Последняя фраза из уст главврача реабилитационного центра прозвучала цинично.
— Это точно. Об этом, кстати, и пишут в газете.
— Как состояние Дроздовской? — говорить о статье Елена Евгеньевна упорно не хотела.
Знал бы кто, как не вовремя эта статья! Газеты Людмила привезла вчера вечером и положила в холле на столе. И теперь неважно, сколько их взял персонал, главное — все уже в курсе.
Но здесь она сама виновата. Надо было сразу журналиста, будь он не ладен, вести к себе в кабинет, а не красоваться с ним в коридоре. Что говорить и как говорить, а главное — о чем молчать, она знала, как никто другой. И не появись тогда Людмила в центре, все так бы и было.
Людмилу Савицкую, жену владельца реабилитационного центра и работодателя, Елена Евгеньевна в глубине души презирала, считая безмозглой курицей, удачно заполучившей богатого мужа. Но только в душе. Для всех они были уж если не закадычные подруги, то приятельницы точно.
Изредка Елена жалела Савицкую. Скоро сороковник стукнет, а что та видела в своей золотой клетке? Ни детей, ни работы, ни увлечений, ни семьи. Семья, конечно, официально у Людмилы была, но без общих интересов и любви. Ну, какие общие интересы могут быть со стареющим Иваном? Уж она заметила бы. Разница в двадцать лет — не шутка. Любовника и того толком завести не смогла. Разве Антона Задонского можно назвать любовником? Нет. Одни цифры в голове. Да и разница в возрасте не в пользу Людмилы. Получалось, что, кроме денег, у Людмилы Савицкой ничего и не было. Жаль, что от количества денег, мерила ценностей и собственной значимости, не зависит чисто женское счастье.

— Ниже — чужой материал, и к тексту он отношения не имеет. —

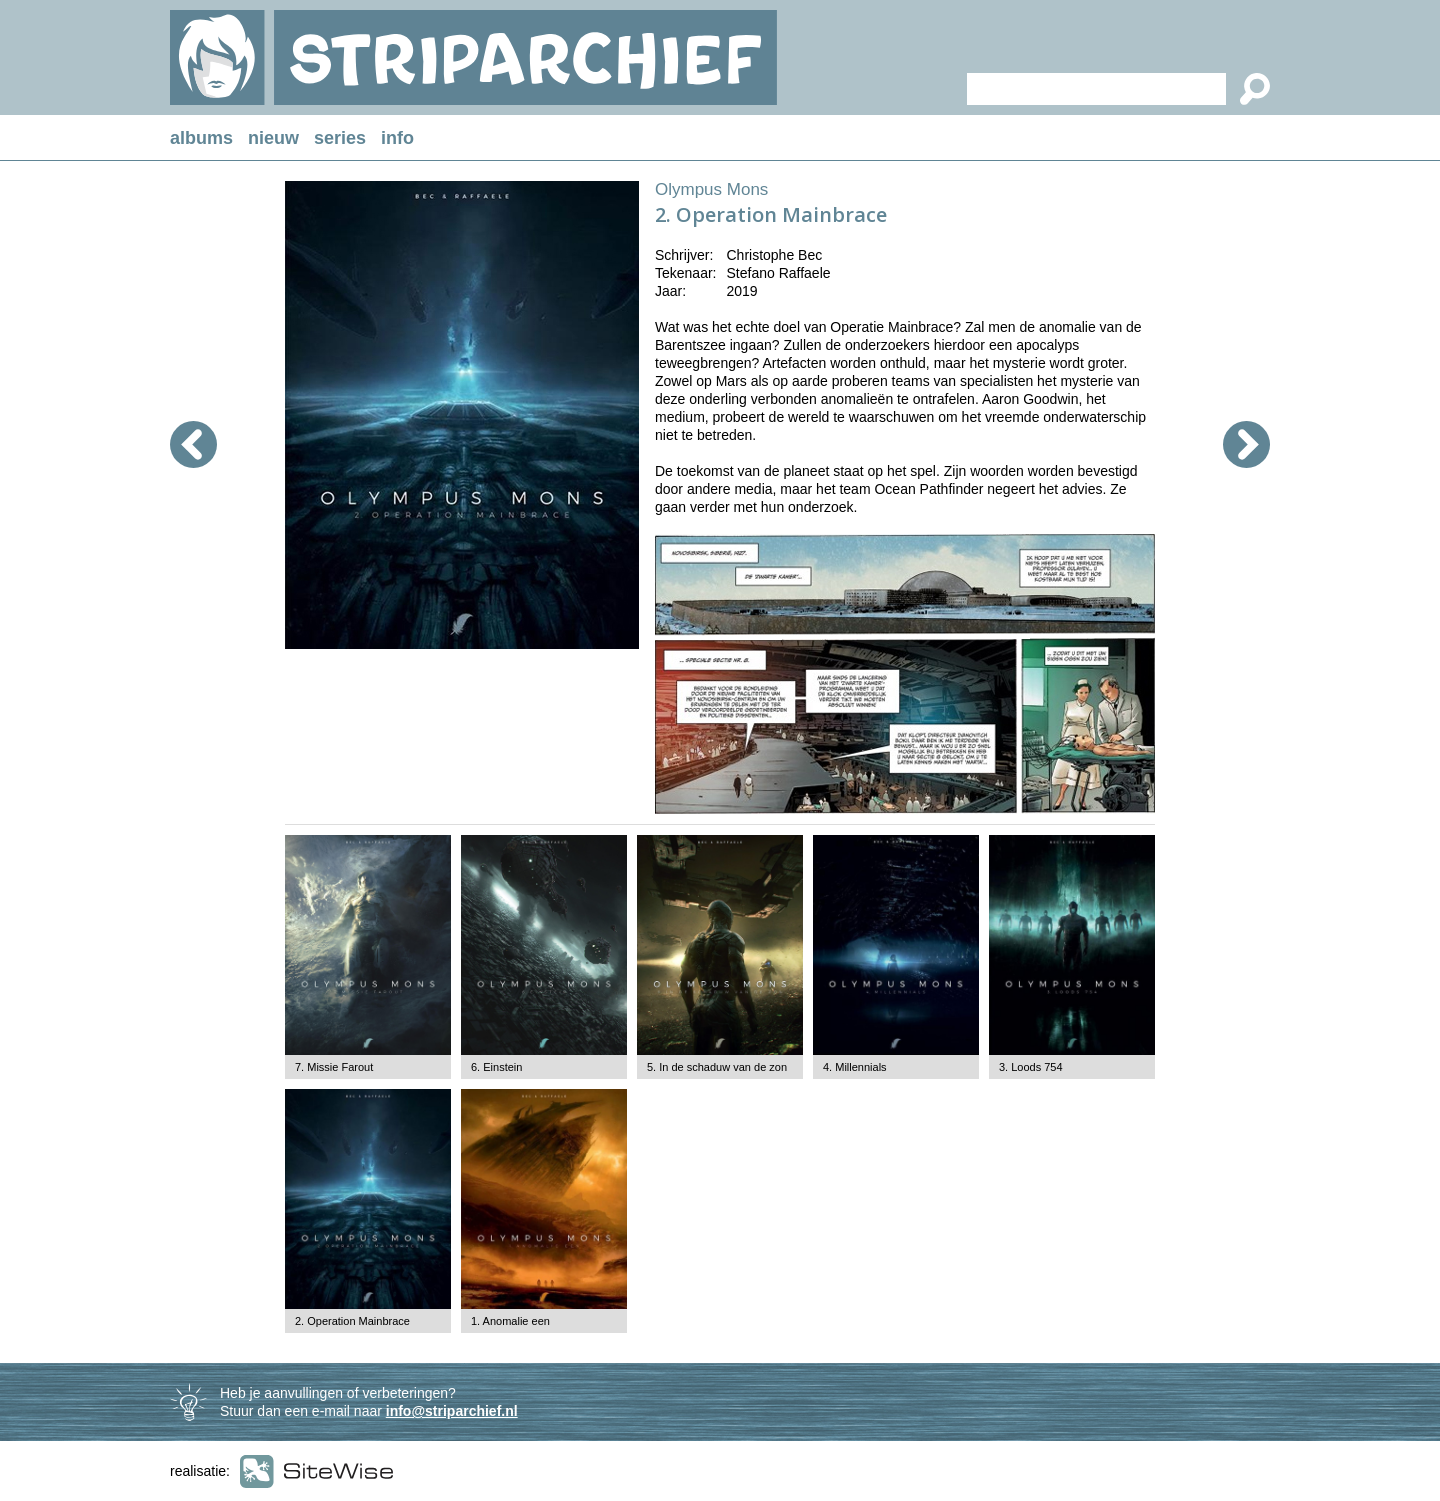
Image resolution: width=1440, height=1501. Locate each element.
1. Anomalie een (510, 1321)
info (397, 138)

Только не будь у Людмилы этого центра, Задонский нашел бы себе другую женщину, и неважно какую, тому главное не женщина, а центр. Истинную цель его отношений Куриленко знала, как никто другой. А Людмила? Не будь этого центра, в ее сторону он даже не посмотрел бы, как не смотрит в сторону персонала. А что такое персонал? Те же люди, только без денег.

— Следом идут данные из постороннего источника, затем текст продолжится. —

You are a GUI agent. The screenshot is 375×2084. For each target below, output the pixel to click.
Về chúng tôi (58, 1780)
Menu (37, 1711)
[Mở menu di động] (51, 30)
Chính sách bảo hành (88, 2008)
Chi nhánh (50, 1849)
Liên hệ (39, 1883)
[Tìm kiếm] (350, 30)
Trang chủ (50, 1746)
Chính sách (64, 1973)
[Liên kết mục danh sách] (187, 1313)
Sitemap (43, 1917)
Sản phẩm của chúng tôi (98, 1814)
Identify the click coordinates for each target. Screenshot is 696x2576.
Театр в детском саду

Порой Савицкая ее раздражала своей неприспособленностью к жизни и слащавой правильностью. Только откуда взяться этой правильности? Одна видимость. Уж она-то в курсе всей ее «правильности». Разве это скроешь.
Елена Евгеньевна перевела взгляд с газеты, которую положил Крапивин, на свои руки. Мелкая бриллиантовая россыпь, окружавшая небольшой бриллиант, блеснула на свету. Удачно потраченные премиальные немного успокоили главврача.

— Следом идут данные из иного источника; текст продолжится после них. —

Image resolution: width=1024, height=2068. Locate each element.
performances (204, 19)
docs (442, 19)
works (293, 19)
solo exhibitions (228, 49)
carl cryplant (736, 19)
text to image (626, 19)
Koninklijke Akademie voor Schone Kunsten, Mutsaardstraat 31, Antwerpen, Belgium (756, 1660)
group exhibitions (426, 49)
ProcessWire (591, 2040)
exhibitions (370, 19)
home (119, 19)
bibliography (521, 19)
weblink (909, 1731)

— Как состояние Дроздовской? — напомнила свой вопрос Елена.
— Смотря что ты имеешь в виду? — Сергей Николаевич задумался. — Если не считать, что она постоянно видит смерть в коридоре, то нормально. Дроздовской нужна психиатрическая помощь. Или родственники этого не понимают? Сиганет у нас со второго этажа и попрощаться не успеем. — Сергей Николаевич суеверно постучал о край деревянного стола. — И что тогда? Я бы на твоем месте договорился о ее переводе в психбольницу.
— Сергей, ты не на моем месте, — быстро прервала подчиненного Елена Евгеньевна.
Умник сыскался. Дроздовская была ее личной головной болью. Как она дала себя уговорить невестке Дроздовской? Надо было сразу выпроводить ту из кабинета, но интеллигентная Юлиана Дроздовская не только рассказала все ужасы проживания с полоумной свекровью, но и, смущаясь содеянного, протянула увесистый конверт. Оплата значительно превышала цену прейскуранта. Пришлось согласиться. Теперь нечего сетовать. Осталось ждать два месяца и молиться, чтобы Дроздовская, не дай бог, не сиганула с балкона.
— Елена Евгеньевна, я, хотя и не на твоем месте, — Сергей Николаевич вернул словесный пас обратно, — но поостерегся бы. Я говорю не о Дроздовской. Хотя балконную дверь надо в ее палате наглухо закрыть. Нечего ей сидеть на балконе. Пусть лучше на улице гуляет.